A recent study by the Bill and Melinda Gates foundation supports student evaluations of teachers, even to a kindergarten level. The study found that teacher evaluations conducted by an administrator can vary wildly from year to year based on factors out of a teacher’s control, while students actually graded these teachers consistently. The study concluded that “students [are] better than trained adult observers at evaluating teachers.”

I believe that implementing a teacher evaluation system that asks students to provide not only constructive criticism of a teacher, but also has them answer survey questions that aren’t simply about whether or not a teacher is nice, or grades easily, but about what they experience in the classroom, how much help they provide, whether they learn, and if they believe they spend class time well, would be significant improvement. That type of survey based system was proven to be highly effective in a study conducted by Harvard economist Ronald Ferguson.

School systems are not strangers to the use of student evaluations. Pittsburgh, Chicago and Atlanta public schools have all put student evaluations to use in their schools. In a Michigan school system that ranks 11th in teacher salary, 5th in the number of teachers employed, and yet is in the bottom 20 for graduation rate and has struggling school districts being controlled by emergency managers in several cities, including Detroit, it is clear a change needs to be made. That change can be an improvement in teacher evaluations for the better. The state of Michigan can make a change that actually helps students learn, and improves the school environment, not one designed to pander to testing companies or teachers unions, that ultimately proves to be an ineffective nuisance.

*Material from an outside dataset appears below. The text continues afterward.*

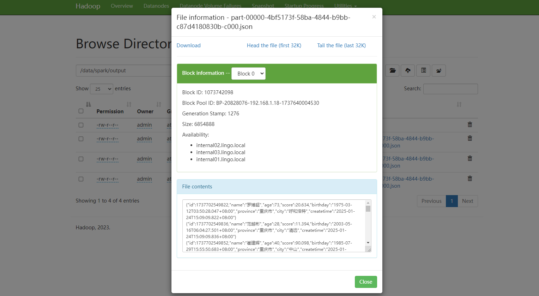The width and height of the screenshot is (539, 296).
Task: Dismiss the dialog with the X icon
Action: (374, 17)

School systems throughout the United States, including Michigan, should consider following the lead of other states and embracing this fairly new method in an effort to fight for education, not politics.

It is clear based on the data shown above, that student evaluations, despite their flaws, far exceed the results from administrator or testing based evaluations. It is also clear that students are much more qualified to help evaluate teachers than many believe. If high school students had the opportunity to provide a serious commentary on how their teachers have performed it would go a long way to improving the current system as well as improving an individual teacher’s performance. It is my belief that students should be granted that opportunity, to fix the problem of teachers teaching to the needs of a test, or to the aspirations of an administrator, rather than to needs of the students.